SurfGen has the highest performance in docking and scoring compared with other methods,
e.g., GraphBP and Pocket2Mol, and can generate molecules with highly similar electron
distribution and shape to the original ligand. SurfGen's high sensitivity to pocket
structures provides an effective solution for drug resistance.
Deep learning-based molecular generation methods produce some biases related to the
ligands in the training sets, which restrict their application to data with limited
biological activity. To achieve structure-based 3D molecular design, a new network
architecture—Ligand neural network (L-Net), is used for end-to-end 3D molecular construction.[46 ] L-Net is based on a graph convolutional neural network and is trained using molecular
structures extracted from the ChEMBL database, which allows for the generation of
drug-like molecules with high-quality 3D conformations.

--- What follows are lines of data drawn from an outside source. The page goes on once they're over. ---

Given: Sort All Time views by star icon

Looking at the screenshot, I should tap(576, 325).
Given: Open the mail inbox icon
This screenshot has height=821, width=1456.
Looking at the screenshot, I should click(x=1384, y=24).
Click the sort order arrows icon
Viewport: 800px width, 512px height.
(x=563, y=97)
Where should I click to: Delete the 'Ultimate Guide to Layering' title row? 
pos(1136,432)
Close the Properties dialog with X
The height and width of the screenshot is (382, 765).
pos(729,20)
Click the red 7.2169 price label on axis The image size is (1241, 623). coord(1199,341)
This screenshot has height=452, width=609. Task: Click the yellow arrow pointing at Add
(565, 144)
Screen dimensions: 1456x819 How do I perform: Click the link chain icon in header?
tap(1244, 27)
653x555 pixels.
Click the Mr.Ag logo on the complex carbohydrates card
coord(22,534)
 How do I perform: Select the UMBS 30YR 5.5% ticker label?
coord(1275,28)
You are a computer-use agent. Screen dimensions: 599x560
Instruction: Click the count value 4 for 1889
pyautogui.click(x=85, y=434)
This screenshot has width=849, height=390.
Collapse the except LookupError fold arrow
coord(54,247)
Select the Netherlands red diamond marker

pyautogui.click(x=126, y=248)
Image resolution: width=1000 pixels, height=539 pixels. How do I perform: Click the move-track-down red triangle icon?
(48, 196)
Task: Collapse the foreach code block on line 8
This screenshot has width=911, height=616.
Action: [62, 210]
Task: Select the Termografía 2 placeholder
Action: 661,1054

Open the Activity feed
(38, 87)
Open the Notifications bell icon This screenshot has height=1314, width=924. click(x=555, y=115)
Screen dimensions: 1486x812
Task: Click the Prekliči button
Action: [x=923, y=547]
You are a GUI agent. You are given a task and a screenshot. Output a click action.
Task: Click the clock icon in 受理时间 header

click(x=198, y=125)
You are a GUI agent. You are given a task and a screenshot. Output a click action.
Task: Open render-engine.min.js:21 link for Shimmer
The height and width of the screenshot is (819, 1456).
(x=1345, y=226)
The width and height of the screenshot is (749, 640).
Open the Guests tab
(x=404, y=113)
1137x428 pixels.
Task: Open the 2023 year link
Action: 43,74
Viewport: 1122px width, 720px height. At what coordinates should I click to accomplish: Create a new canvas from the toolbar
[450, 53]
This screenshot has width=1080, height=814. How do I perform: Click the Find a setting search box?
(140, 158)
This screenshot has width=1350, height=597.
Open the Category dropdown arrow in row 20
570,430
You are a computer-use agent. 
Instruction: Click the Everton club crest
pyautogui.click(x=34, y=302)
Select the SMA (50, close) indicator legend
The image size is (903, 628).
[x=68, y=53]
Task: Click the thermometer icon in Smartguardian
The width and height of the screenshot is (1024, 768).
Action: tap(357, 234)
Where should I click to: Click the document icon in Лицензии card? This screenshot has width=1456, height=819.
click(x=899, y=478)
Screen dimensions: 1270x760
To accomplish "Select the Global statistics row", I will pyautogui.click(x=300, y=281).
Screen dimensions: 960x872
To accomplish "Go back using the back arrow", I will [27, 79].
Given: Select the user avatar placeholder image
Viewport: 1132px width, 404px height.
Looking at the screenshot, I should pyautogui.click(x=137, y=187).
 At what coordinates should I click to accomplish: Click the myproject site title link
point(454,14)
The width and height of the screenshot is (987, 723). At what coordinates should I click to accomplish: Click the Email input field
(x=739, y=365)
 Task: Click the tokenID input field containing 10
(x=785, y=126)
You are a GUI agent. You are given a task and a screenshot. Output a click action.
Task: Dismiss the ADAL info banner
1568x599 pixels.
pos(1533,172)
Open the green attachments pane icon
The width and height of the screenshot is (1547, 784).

Combining L-Net and MCTS (Monte
Carlo tree search) algorithm, DeepLigBuilder is developed to achieve de novo drug design based on target structures, which allows direct manipulation of 3D molecular
structure while optimizing the topology and 3D structure of the molecules in the binding
pocket.
Molecular design still faces many challenges.[64 ] The performances of these models may be unsatisfactory when generating a large number
of molecules with a lack of diversity.[8 ] How to synthesize strange molecules generated by AI, is an open question, and much
work has been devoted to obtaining synthesizable molecules, e.g., by selecting reactants
from commercially available compounds and constructing a synthesis route as a tree
of reaction template.[65 ] ChemistGA combines deep learning with a genetic algorithm to enhance the accessibility
and success of synthesizing molecules with desired properties.[66 ]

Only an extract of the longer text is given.